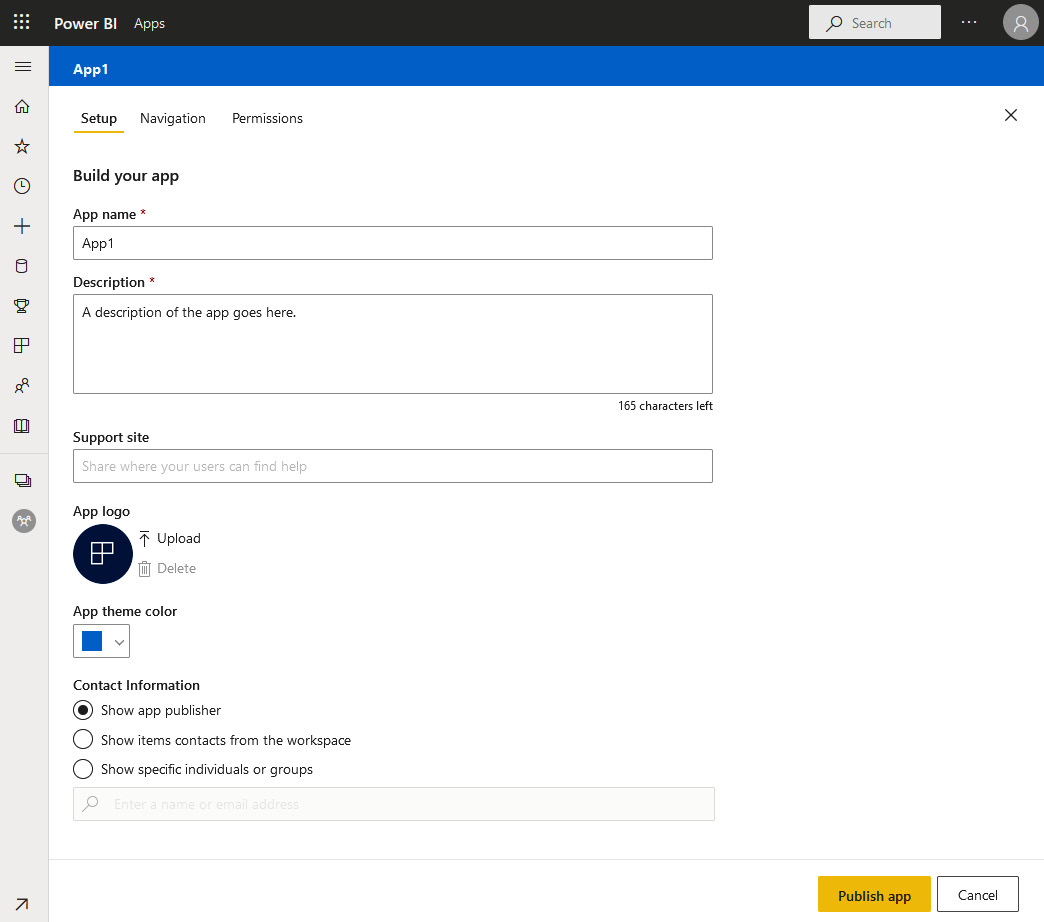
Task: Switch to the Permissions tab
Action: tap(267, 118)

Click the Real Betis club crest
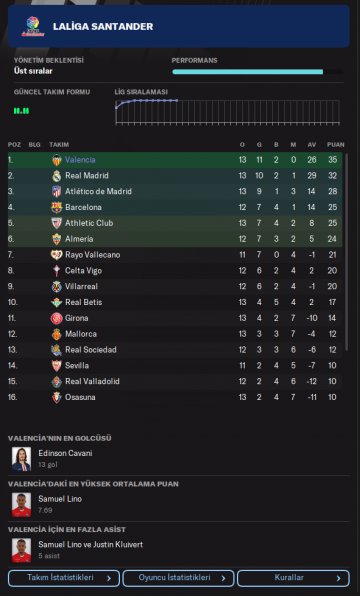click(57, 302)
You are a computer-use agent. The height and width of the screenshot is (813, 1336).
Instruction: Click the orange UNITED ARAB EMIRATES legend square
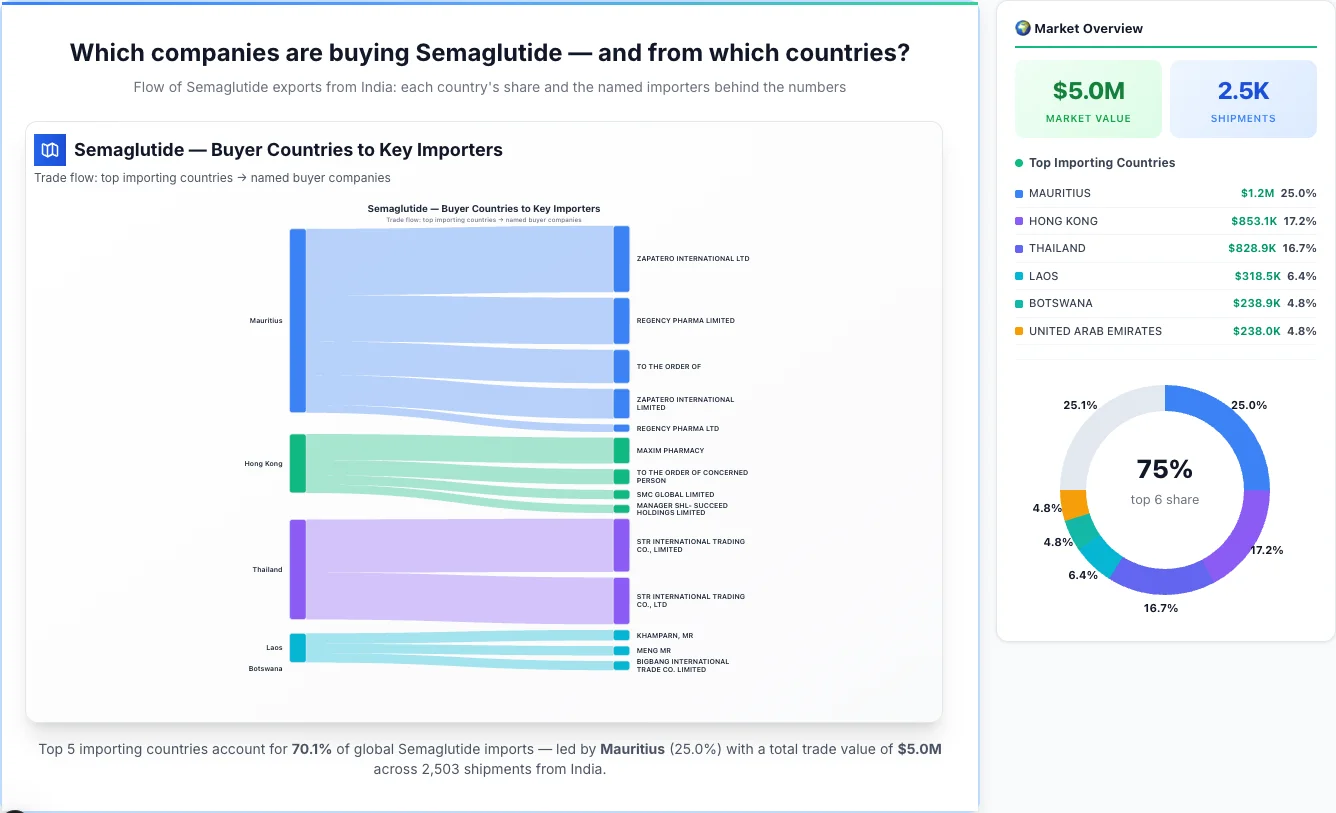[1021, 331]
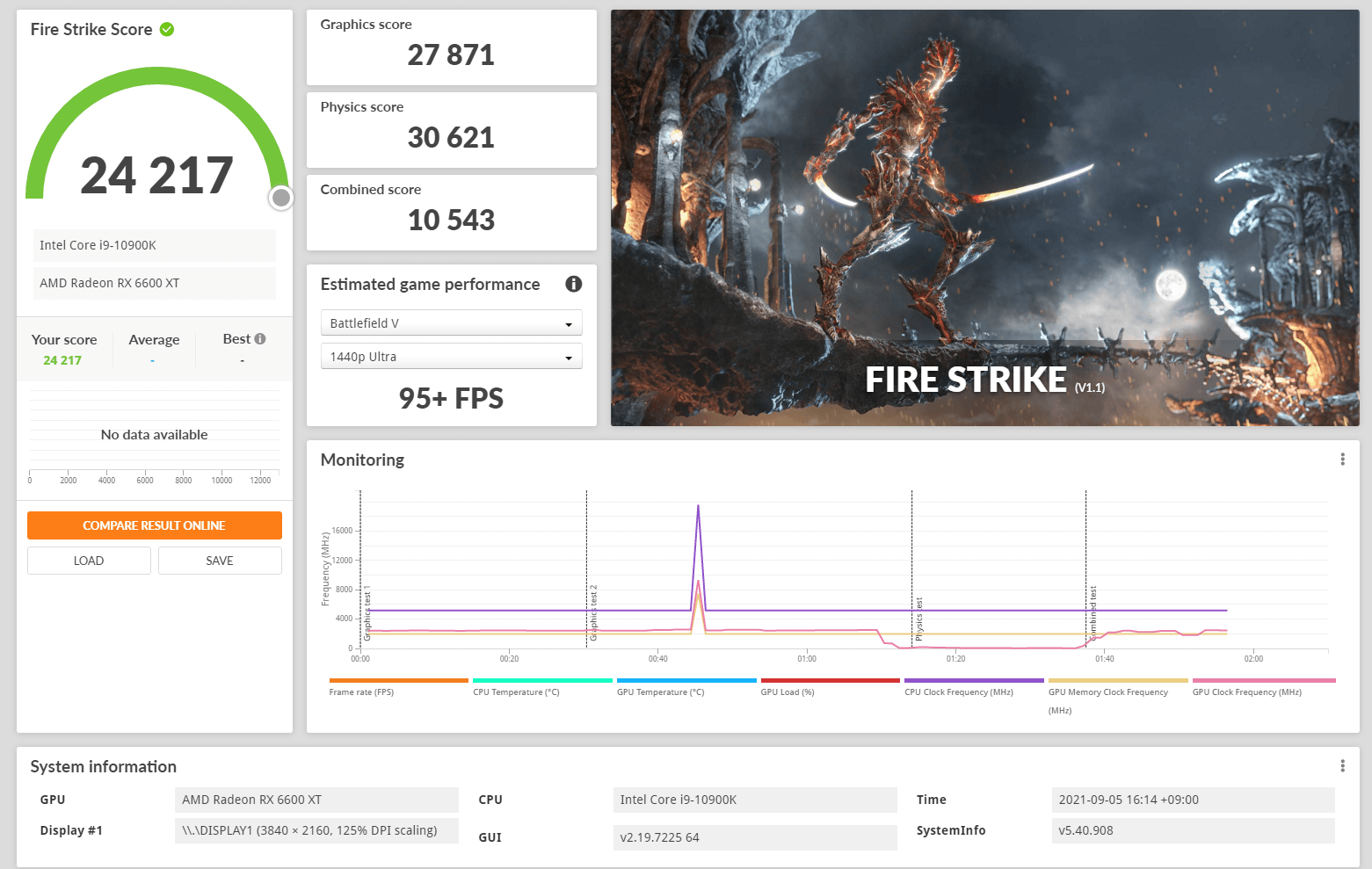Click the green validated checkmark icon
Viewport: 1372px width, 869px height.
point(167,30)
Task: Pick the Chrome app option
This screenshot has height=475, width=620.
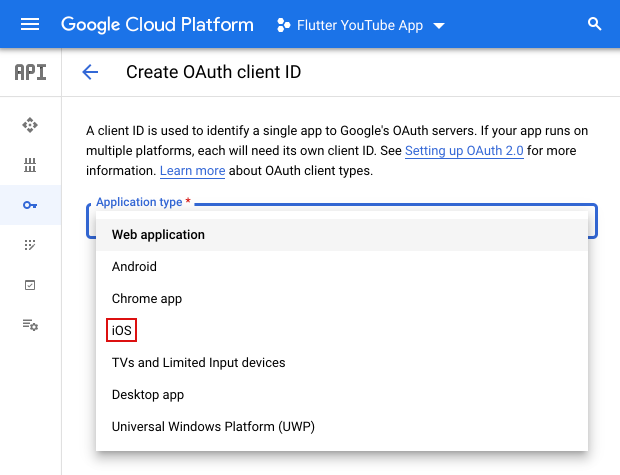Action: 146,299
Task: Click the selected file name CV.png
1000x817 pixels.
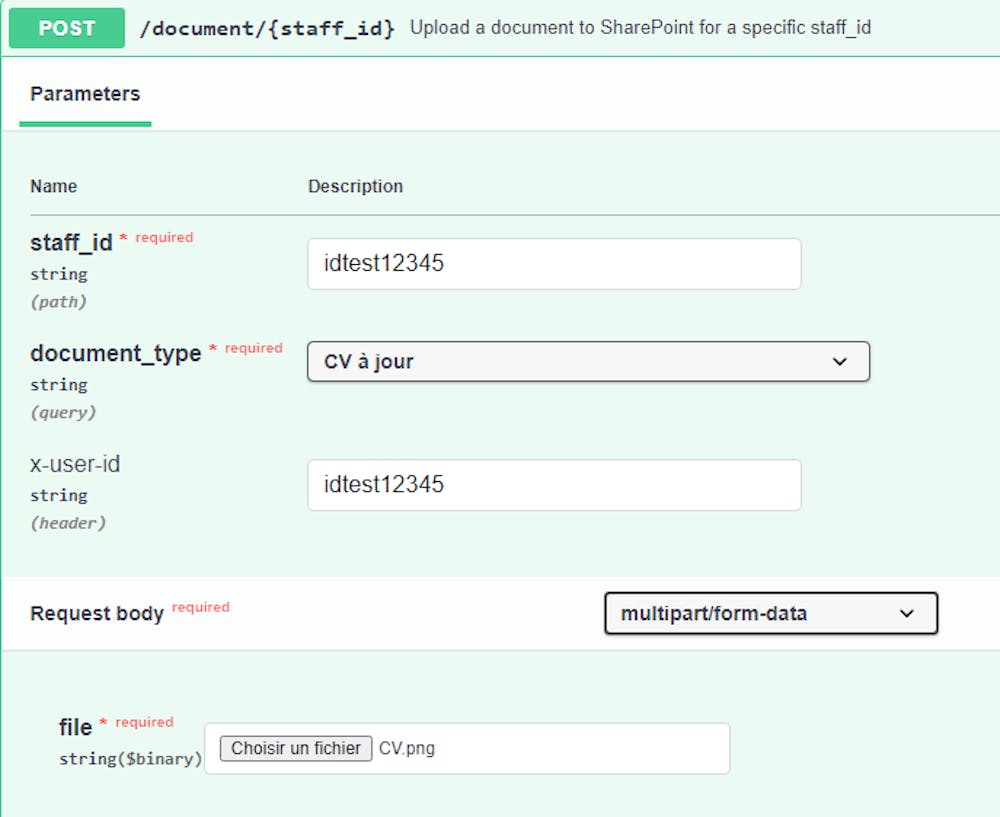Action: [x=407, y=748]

__PROBLEM REQUIREMENTS__: Beginning with the line that holds "You are a computer-use", output each line to the end of the material above, exactly, omitting the pictures.

__SOLUTION TO THE PROBLEM__:
You are a computer-use agent. The height and width of the screenshot is (813, 1336).
Instruction: Click the orange UNITED ARAB EMIRATES legend square
[1021, 331]
Click the green validated checkmark icon
Viewport: 1372px width, 869px height.
point(167,30)
Task: Pick the Chrome app option
This screenshot has height=475, width=620.
Action: 146,299
Task: Click the selected file name CV.png
1000x817 pixels.
Action: [x=407, y=748]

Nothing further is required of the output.